Despite the 416 Fire and highway closures in the Animas Valley corridor, The Silverton Theatre Mine staged its first full new plays festival last weekend at the Grand Imperial Hotel.
“I wrangled writers from various locations and was able, finally, to obtain working titles and synopses,” Daniel Sullivan said about the yearlong planning cycle. Artistic director and co-founder of TSTM, Sullivan introduced a dozen or so submissions over three days. One afternoon session was generally followed by three evening readings.
Sullivan and co-founders Judy Graham and Matthew Vire envisioned attracting writers, directors and actors who were inspired by the late Mollie Mook-Fiddler to a new play summit in her honor. (See preview, Herald, June 1).

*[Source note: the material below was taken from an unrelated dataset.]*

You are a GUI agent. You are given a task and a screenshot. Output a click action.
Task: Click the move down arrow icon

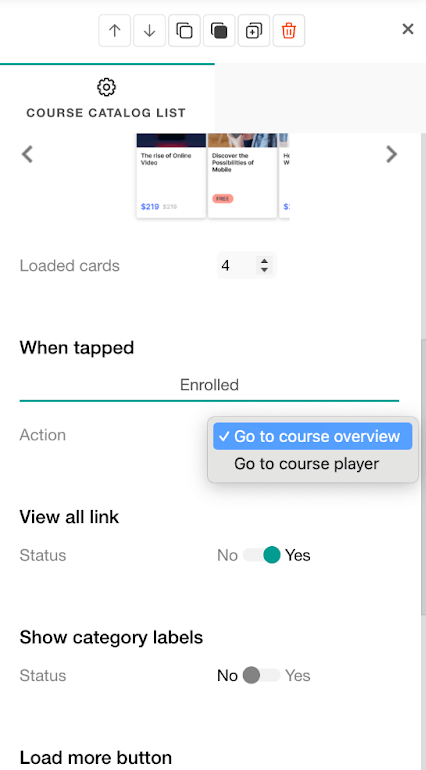(x=149, y=31)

Launched in 2017 in limited format, the festival proceeded June 7-9 as Sullivan planned.
Friday’s plays were the only ones I was able to see. They represent one-third of the festival, so they warrant comment.

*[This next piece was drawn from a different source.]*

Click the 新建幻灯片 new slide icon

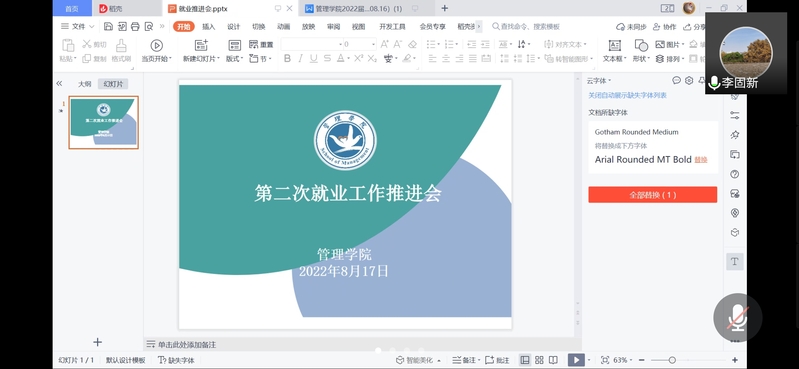tap(201, 45)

The matinee, identified simply as a new play by Los Angeles-based screenwriter and director Jena Serbu, seemed an odd choice. Actors Delena Britnell and Marley Roberts read parallel monologues by fictional sisters in a dark tale of childhood abuse. The work unfolded like a short story, not a play-in-progress. Full of description, the tale of Brenda and little sister Hannah unfurled in a rather dry, episodic manner.
Serbu explained that she had recently written a backstory for a screenplay she’s working on about a serial killer. In that light, the form made sense, but it didn’t explain why a story landed one of a dozen coveted slots.
Evening offerings began with a new work by Sarah Syverson: “The Alchemy of Change.” The well-regarded Mancos writer, co-founder of the Raven Narratives and consummate raconteur, invited feedback for her 23-scene solo show. Theresa Carson, visiting professor of drama at Fort Lewis College, read stage directions, including a framing device with four iterations.
Throughout the play, Syverson brought a multitude of characters to life. She riffed on water rituals and issues. In one spectacular scene, she delivered a hilarious monologue as an experienced water molecule that spanned millennia.
The winner of Durango’s recent 10-Minute Play Festival, “After Her,” by Elizabeth Hofeld, followed. Carson again read stage directions with actors Pam Breithaupt, Charmain Howington and Ted Pope fleshing out the story of a family coping with dementia. A complex sequence of events included flashbacks, too much for a short dramatic form. The players made it believable, even if the script was predictable.
Capping the evening, Peter Gil-Sheridan’s “A Long Way From Home” delivered a well-realized comedy.
“This is my new play,” he said. A member of the faculty of the University of Indiana at Bloomington, Gil-Sheridan met Mook-Fiddler at the University of Iowa.
“No single person except Mollie made me into a playwright, and I’m touched that she continues to make me write plays. I wrote this here in town last week. It’s a play for seven characters.”
“Home” quickly revealed comic faultlines in the family Miller. Carson and Charles Pike played the parents; Nancy Hoffman read Deb’s sister; Ben Mattson, with expert timing, read the troubled adult son; Vire provided contrast with the son’s partner; and two family friends spiced several scenes performed by Charmain Howington and Lauren Berkman.
The full-length play ignited old and new tensions, surging toward unexpected plot twists and a gratifying conclusion. I’ll remember the Miller family for a long time.
Next year, talk-back sessions might be scheduled to make the festival more inclusive for playgoers.
Judith Reynolds is an arts journalist and member of the American Theatre Critics Association.